» Exercise
Only what runs from the line with "Where should I" to the end of the data should appear in the answer, exactly as written and without pictures.

[Stored items]
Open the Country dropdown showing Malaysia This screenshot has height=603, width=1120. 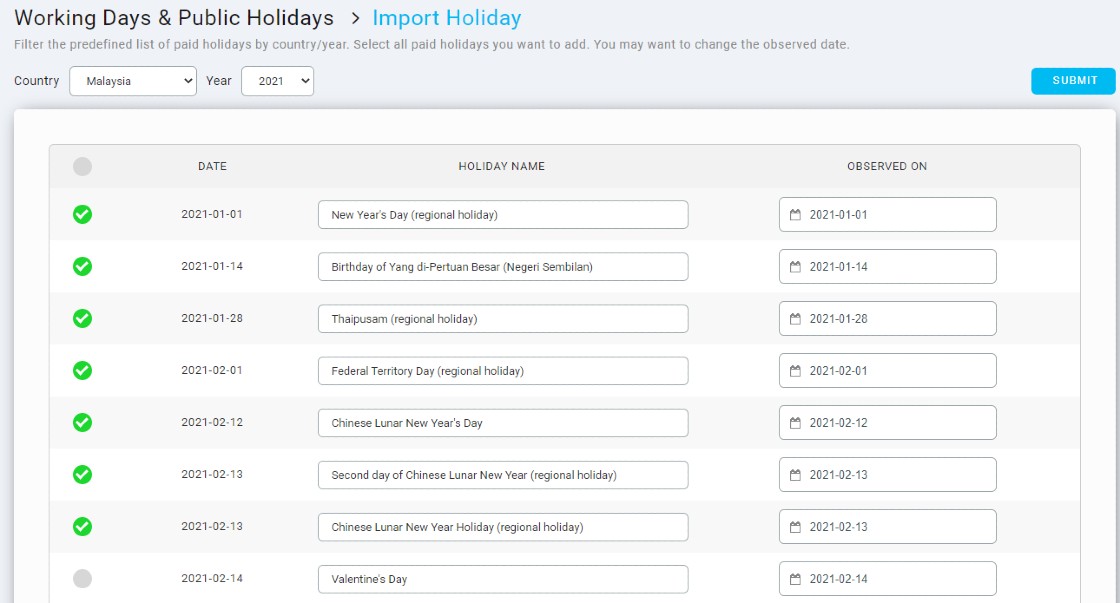point(133,81)
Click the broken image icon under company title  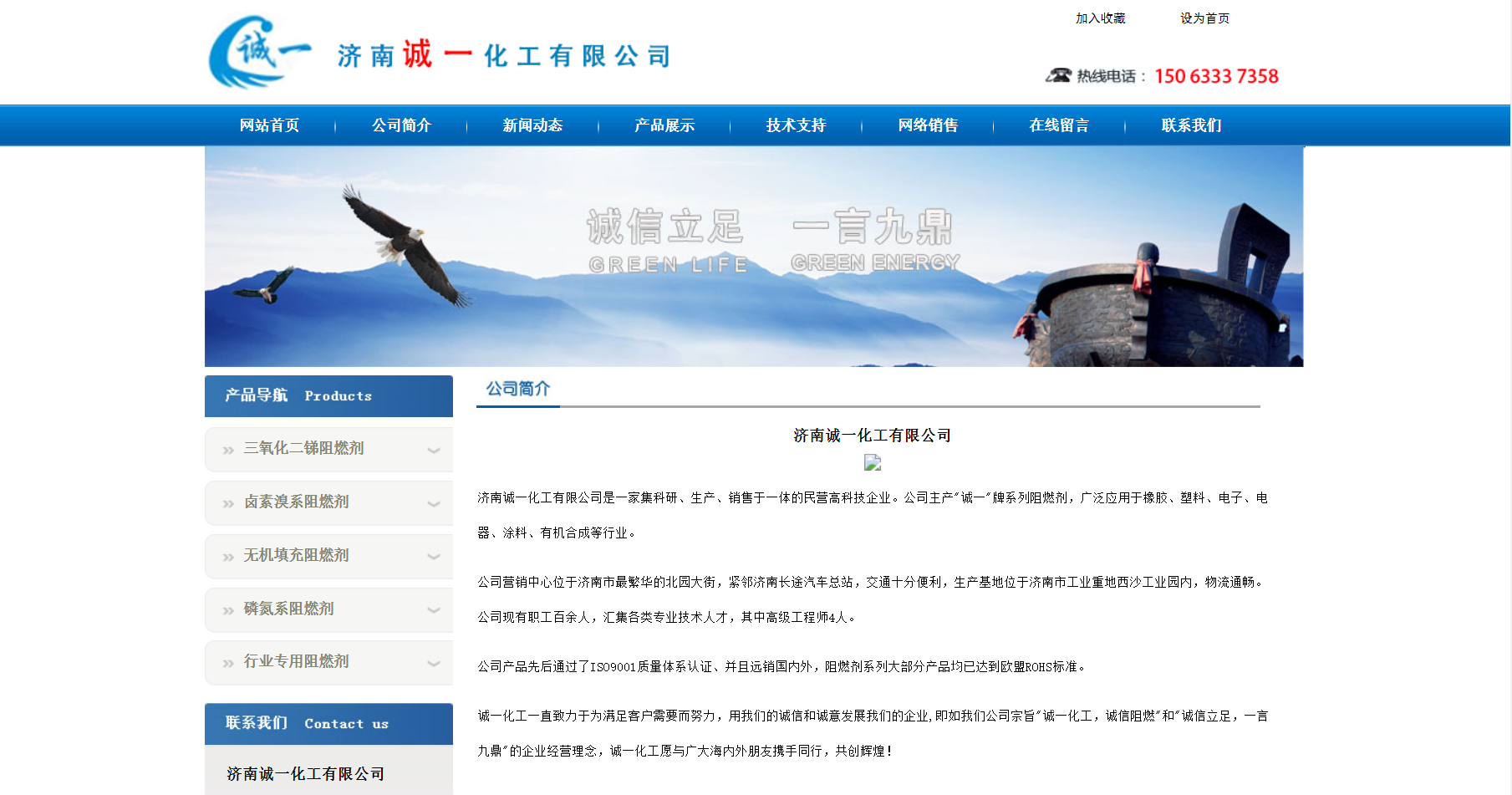(872, 462)

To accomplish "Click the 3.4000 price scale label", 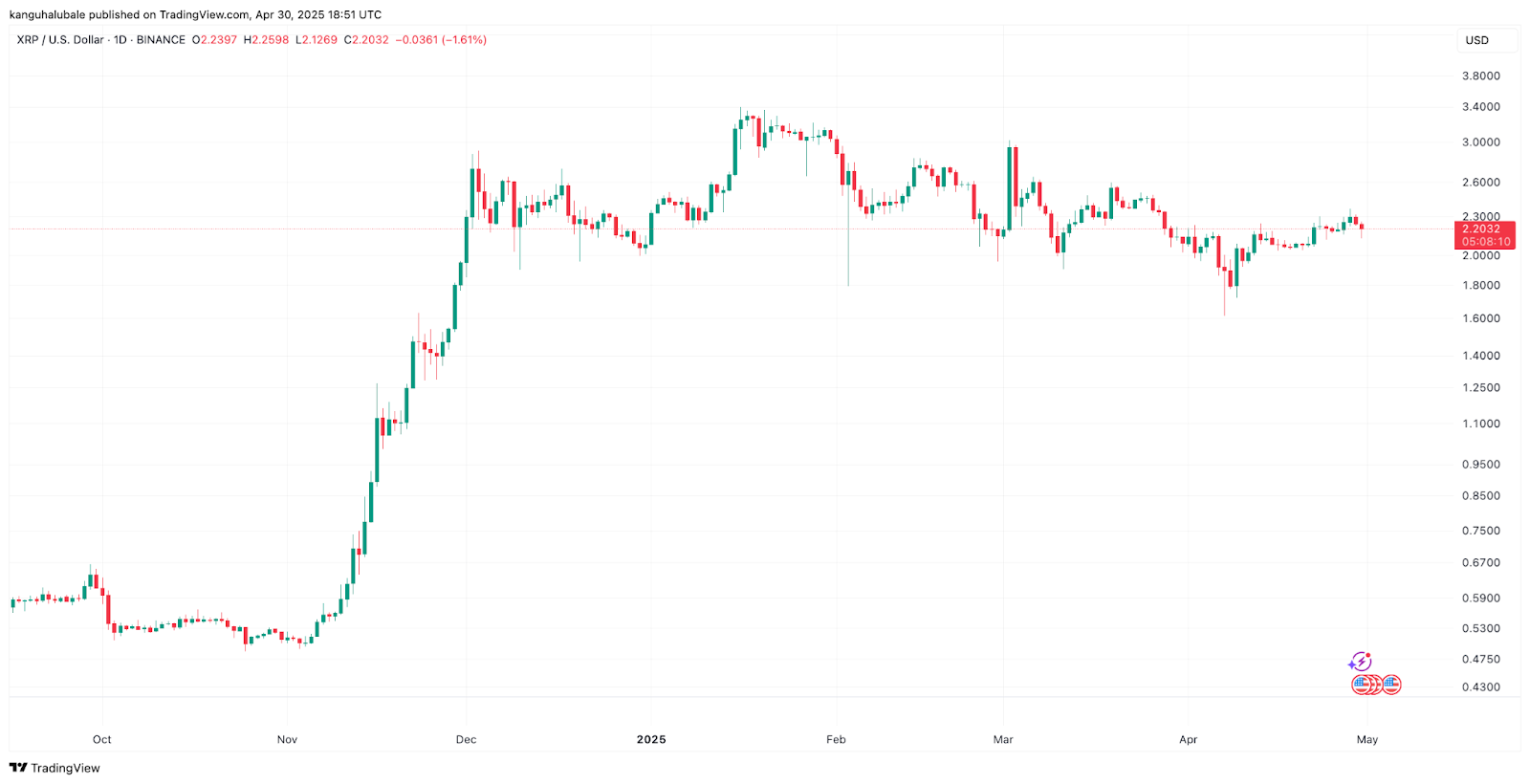I will pos(1480,107).
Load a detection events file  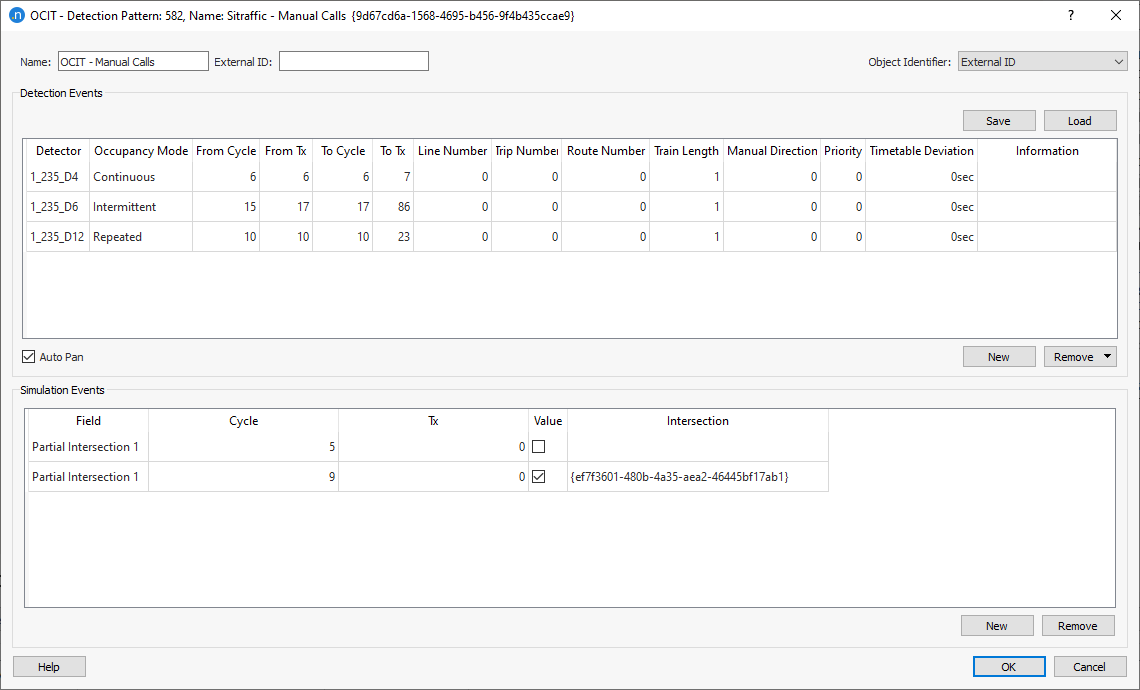tap(1080, 120)
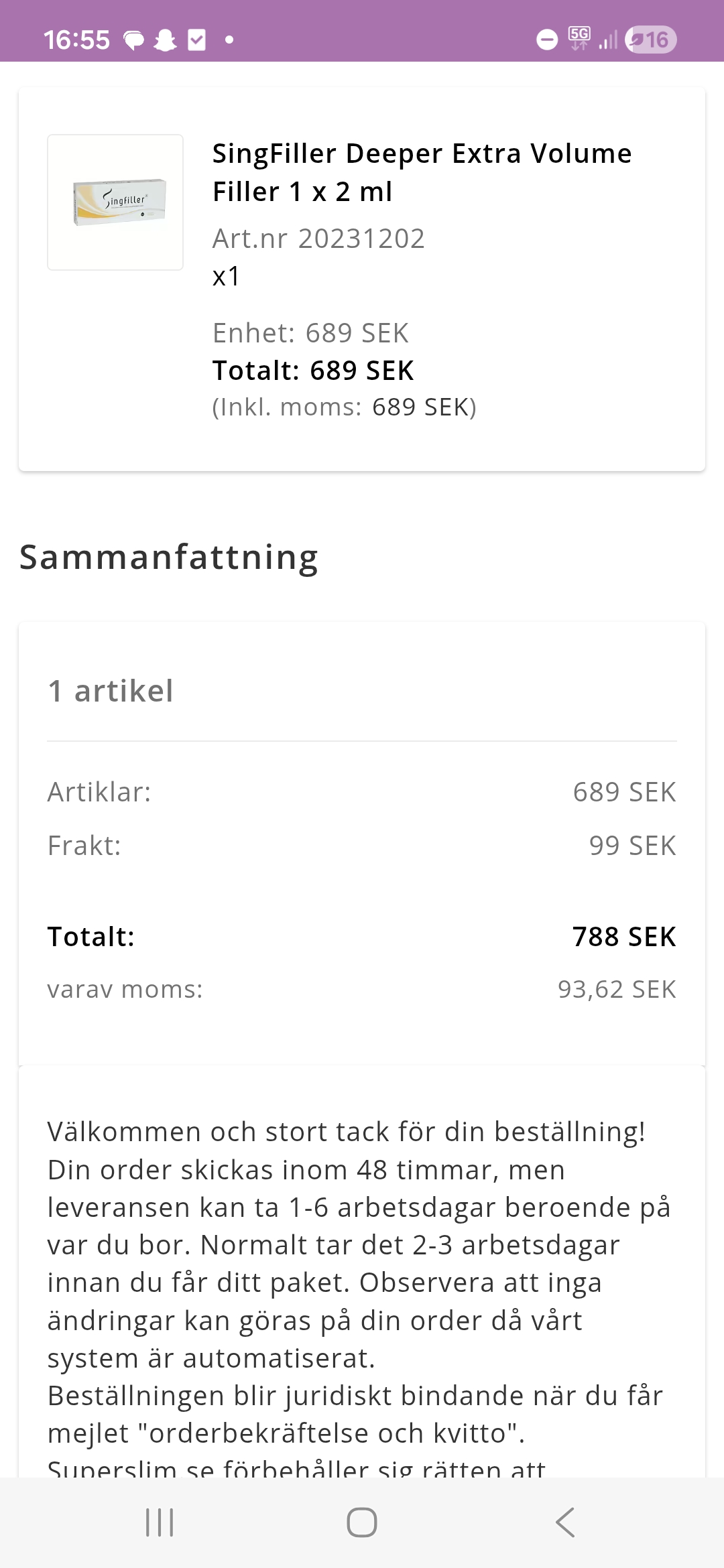
Task: Tap the varav moms 93,62 SEK value
Action: [617, 989]
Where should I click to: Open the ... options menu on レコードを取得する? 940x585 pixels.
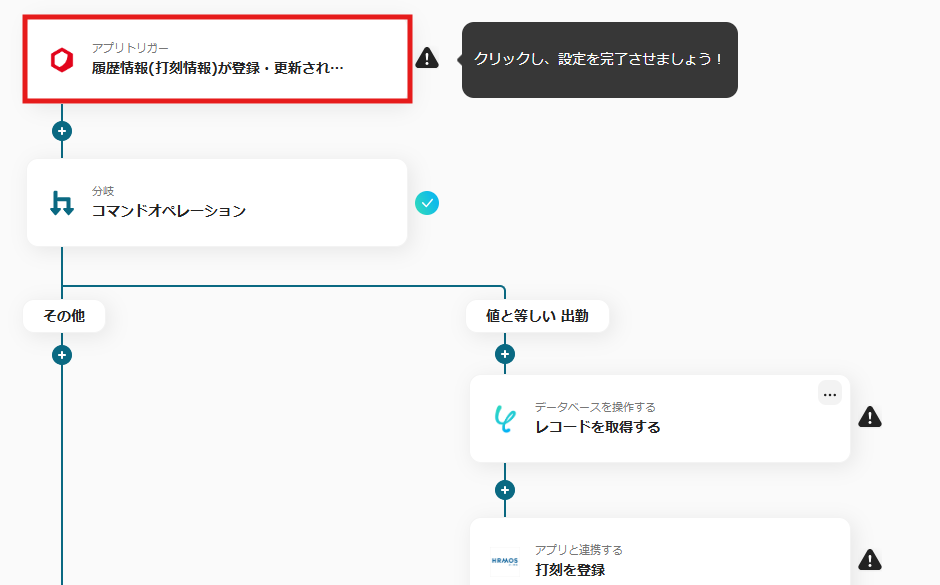coord(829,393)
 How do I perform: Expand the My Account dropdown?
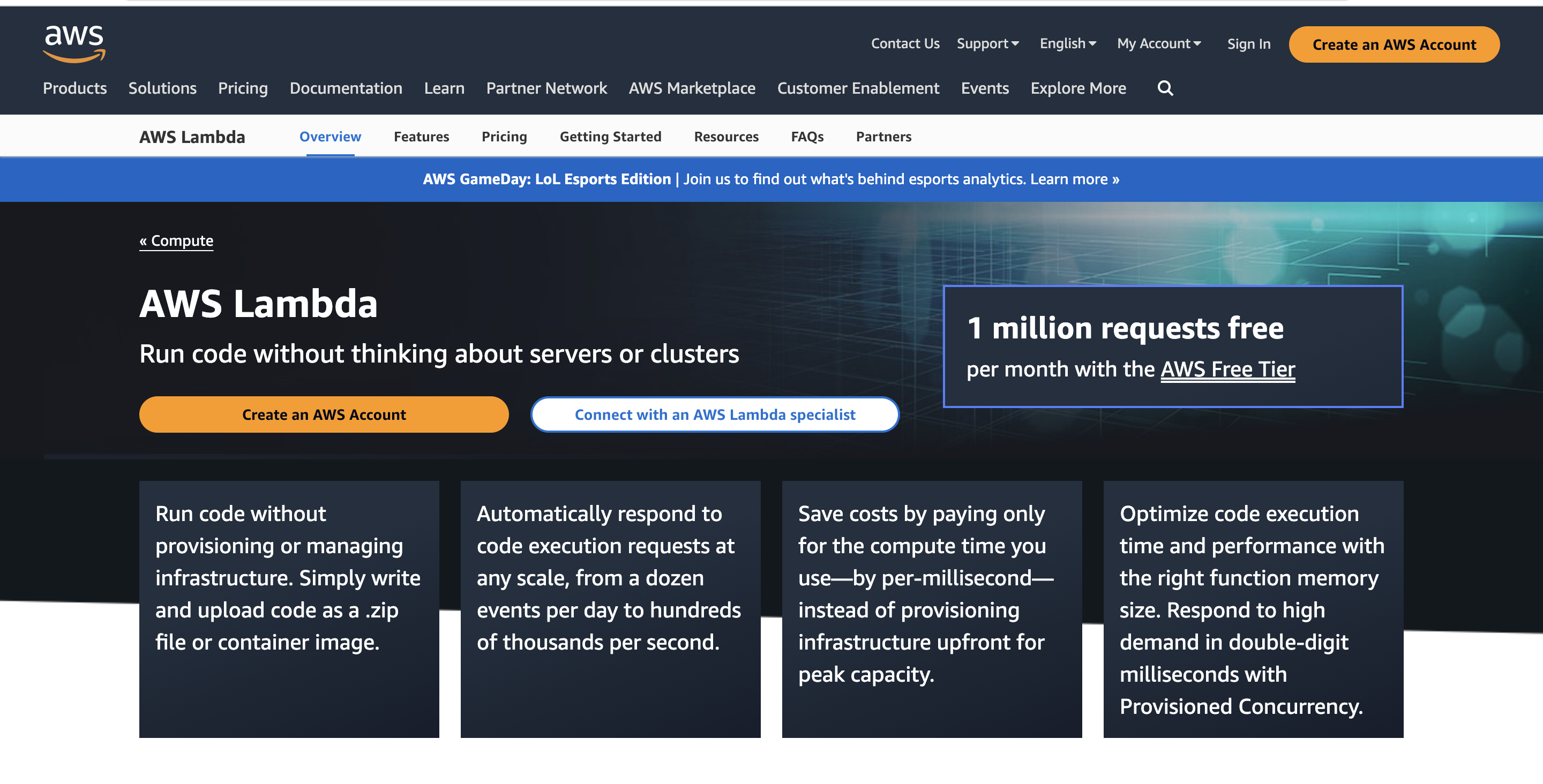tap(1158, 43)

» Reply
Where should I click to: Open the ... options menu on レコードを取得する? 940x585 pixels.
coord(829,393)
 How do I perform: Expand the My Account dropdown?
tap(1158, 43)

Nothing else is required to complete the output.